Factors Affecting Prognosis:
-Age at surgery is the most critical factor
-patients operated on before 60 days have a significantly higher success rate
-Complete or near-complete restoration of bile flow after surgery
-Absence of significant associated congenital anomalies
-The presence and extent of intrahepatic bile ducts at the time of surgery
-Successful management of complications like cholangitis.
Outcomes:
-Approximately 40-60% of patients undergoing Kasai portoenterostomy may achieve good bile drainage and maintain native liver function for several years
-However, many will eventually develop cirrhosis and require liver transplantation
-Survival with native liver is highly dependent on early diagnosis and successful surgery
-Successful surgery is defined by passage of bile into the stool and gradual decrease in jaundice.
Follow Up:
-Lifelong follow-up is required
-This includes regular clinical assessments, serial LFTs, and monitoring for complications of chronic liver disease such as portal hypertension and varices
-Imaging like abdominal ultrasound for liver size, spleen size, and ascites assessment
-Upper GI endoscopy to screen for esophageal varices
-Ultimately, referral for liver transplantation evaluation is necessary if native liver function declines.

Key Points

Exam Focus:
-Kasai portoenterostomy is the surgical treatment for biliary atresia
-Perform before 60 days of age for best outcome
-Key steps: excision of fibrotic remnant, Roux-en-Y jejunojejunostomy to porta hepatis
-Complications include cholangitis and progressive cirrhosis
-Definitive diagnosis often requires liver biopsy and intraoperative cholangiography
-Ultrasound finding of triangular cord sign is suggestive
-HIDA scan shows absent intestinal excretion.
Clinical Pearls:
-Suspect biliary atresia in any infant with prolonged conjugated jaundice
-Consult pediatric surgery early
-Postoperative cholangitis is common
-educate parents on recognizing symptoms (fever, dark urine, pale stools)
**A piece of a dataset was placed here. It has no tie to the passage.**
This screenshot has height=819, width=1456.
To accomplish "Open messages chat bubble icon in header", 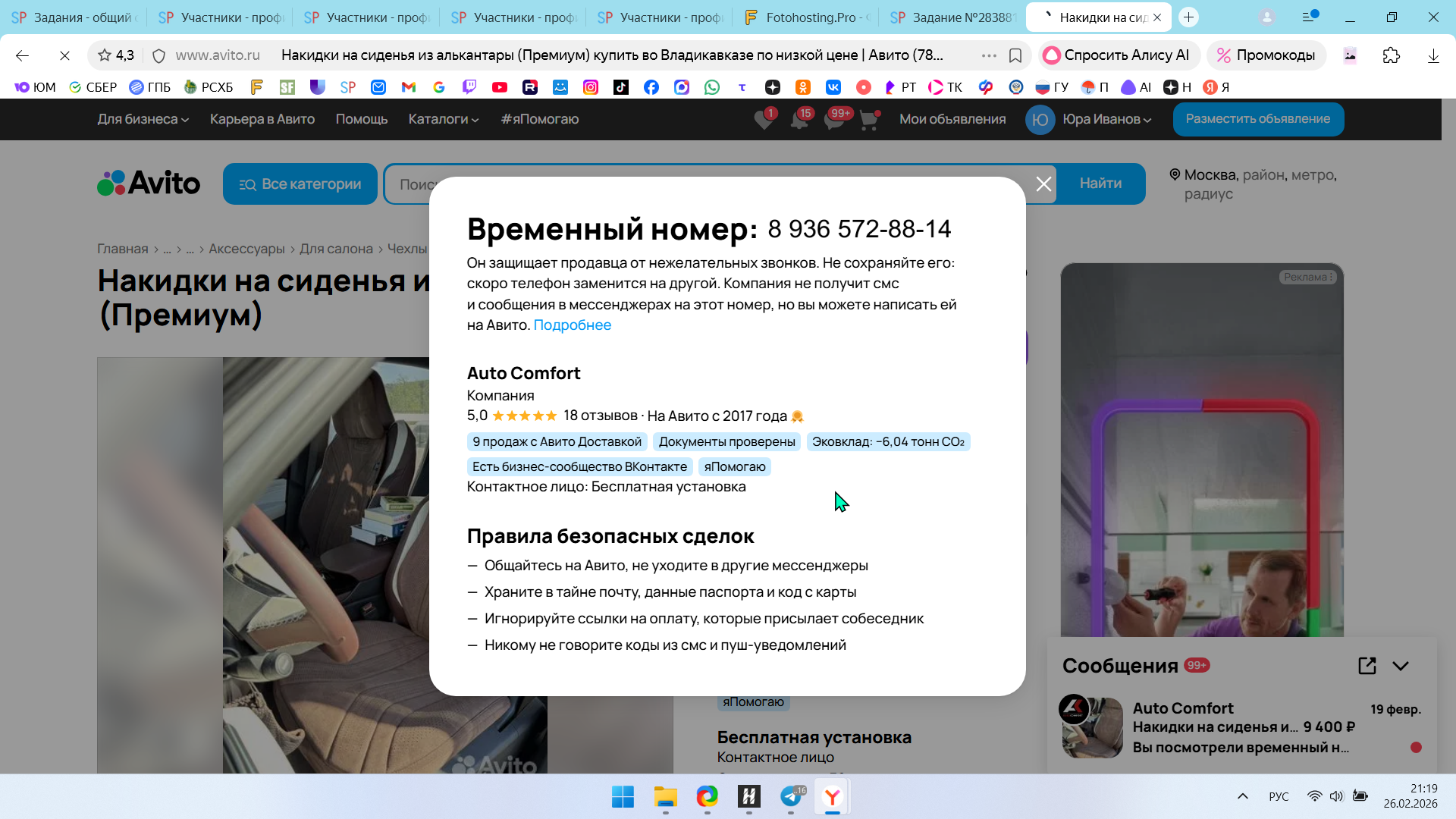I will (x=834, y=120).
-Vitamin K supplementation is essential preoperatively and postoperatively
-Monitor for signs of portal hypertension even in patients with good bile drainage.
Common Mistakes:
-Delaying surgical intervention beyond the optimal window (60 days)
-Incomplete dissection of the fibrotic remnants at the porta hepatis
-Failure to manage cholangitis promptly and aggressively
-Inadequate nutritional support postoperatively
-Not recognizing the need for long-term follow-up and potential liver transplantation.